20. А теперь пора перейти к самой причине моего изгнания и подвергнуть рассмотрению, в чем именно заключается сущность обвинения. Тут снова нам придется вернуться к мысли законодателя.
Пусть так, отец: ненадолго я уступлю тебе в этом вопросе, признаю, что ты можешь лишать сына наследства столько раз, сколько пожелаешь, и, более того, признаю за тобой это право даже в отношении того, кто сделал тебе добро, — я уверен, что и тогда без всякого повода, или по любому поводу, ты не сможешь этого сделать. Нигде ведь законодатель не говорит: "В чем бы ни обвинил отец сына, — да будет сын лишен наследства; достаточно для этого воли и гнева отцовского". Для чего же бы тогда был нужен суд? Нет, вам, граждане судьи, поручает законодатель смотреть за тем, гневается ли отец на проступки значительно и по справедливости или нет. Это именно вы сейчас и расследуйте. Начну я с того, что последовало тотчас за отцовским выздоровлением.

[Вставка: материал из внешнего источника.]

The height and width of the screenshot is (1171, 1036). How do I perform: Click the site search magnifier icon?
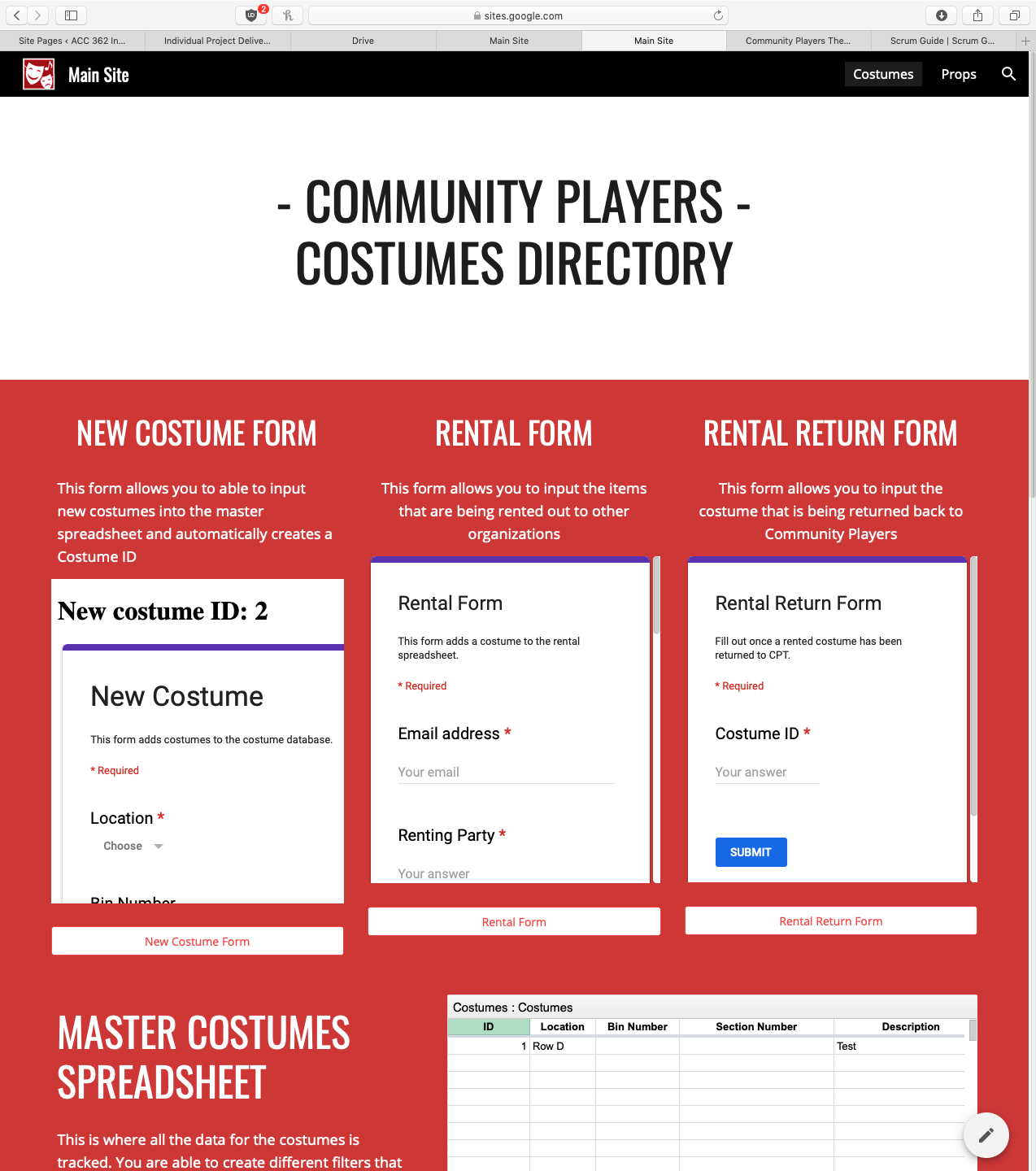point(1008,74)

21. Первым делом вернувшегося к рассудку отца была отмена им моего изгнания: и спасителем я был тогда, и благодетелем, и всем чем угодно. И, полагаю, кроме этих никаких иных провинностей быть за мной не могло. А из всего потом случившегося что он поставит мне в вину? В чем преступил я сыновний долг? Не услужил, не позаботился о тебе? Когда не ночевал дома? Какими неблаговременными попойками, какими гуляниями попрекнешь ты меня? Вел я распутную жизнь? Какой-нибудь содержатель веселого дома пострадал от меня? Приходил кто-нибудь на меня жаловаться? Никогда никто! А между тем именно за такие проступки прежде всего и допускает закон лишение сына наследства… Но вот начала хворать мачеха. Что же? Это, по-твоему, моя вина? За болезнь в ответе я? — "Я не говорю этого", — отвечает отец.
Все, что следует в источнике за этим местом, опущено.